Mulheres negras como Angela Davis e Lélia Gonzalez denunciaram a invisibilização de suas experiências dentro do movimento feminista hegemônico. Ao mesmo tempo, feministas lésbicas como Audre Lorde questionaram a heteronormatividade e o silenciamento de suas vozes.
Foi assim que esses tipos de reflexões abriram caminho para uma compreensão mais ampla do que significa ser mulher, tornando o feminismo mais atento à diversidade de trajetórias dentro da luta por igualdade.
Terceira onda do feminismo
A partir da década de 1990, a terceira onda trouxe a pluralização das “mulheridades”.
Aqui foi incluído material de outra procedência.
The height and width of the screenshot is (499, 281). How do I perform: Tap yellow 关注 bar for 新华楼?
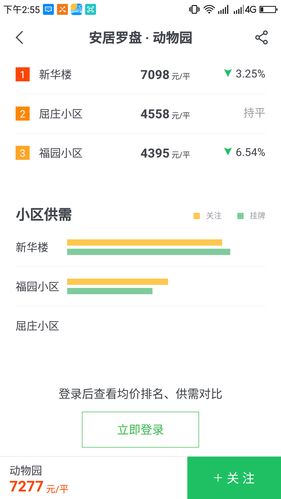144,242
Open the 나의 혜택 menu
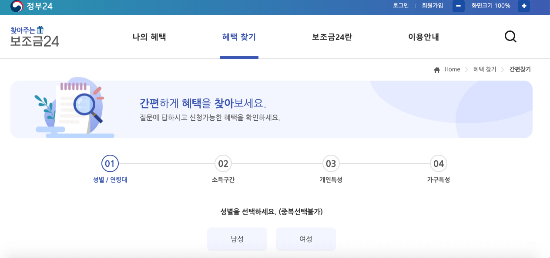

O feminismo passou a se tornar mais interseccional, reconhecendo as diferenças entre mulheres e valorizando a escuta de sujeitos históricos diversos, como mulheres trans, travestis e pessoas não binárias.
Uma das vozes mais potentes desse momento foi a da escritora, professora e ativista Bell Hooks, que denunciou como o sexismo se entrelaça com o racismo, o classismo e outras formas de opressão. Seu trabalho foi essencial para expandir o feminismo para além das experiências das mulheres brancas e de classe média.
Os marcadores sociais da diferença tornaram-se centrais para o debate, incluindo aspectos como a forma como mulheres negras são tratadas pela justiça, a violência policial que recai sobre corpos racializados e a dificuldade de acesso a serviços de saúde por mulheres pobres ou periféricas.
Mais do que isso, também é preciso falar sobre a violência contra pessoas trans quando sabemos que a cada 33 horas, uma pessoa trans é assassinada no Brasil, de acordo com o relatório da ANTRA (Associação Nacional de Travestis e Transexuais).
Exemplos práticos dessas desigualdades são vistos quando mulheres negras são as mais afetadas pela mortalidade materna, quando mulheres trans são excluídas do mercado formal de trabalho e quando mulheres pobres enfrentam barreiras para denunciar violência doméstica.
O feminismo da terceira onda passou, portanto, a questionar quem são as mulheres cujas vozes estão sendo ouvidas, e quais estão sendo silenciadas.
Principais conquistas feministas
O feminismo teve papel fundamental em conquistas históricas que mudaram a vida de milhões de mulheres no Brasil e no mundo. Leis como a Maria da Penha, a criminalização do feminicídio e a legalização da pílula anticoncepcional são resultados diretos da atuação do movimento feminista.
O movimento feminista também foi responsável por trazer o debate sobre o trabalho doméstico, a dupla jornada e a valorização do cuidado para o centro das discussões políticas.
Além disso, no mercado de trabalho, ainda que a desigualdade persista, hoje temos mais mulheres em posições de liderança e em espaços antes ocupados majoritariamente por homens.
Um exemplo dessa evolução histórica é quando lembramos que até 1932 as mulheres não podiam votar no Brasil. Porém, hoje as mulheres não só podem votar, como são votadas: 302 mulheres foram eleitas para cargos legislativos em todo o país nas eleições de 2022 – mesmo que ainda representem menos de 18% do total de parlamentares.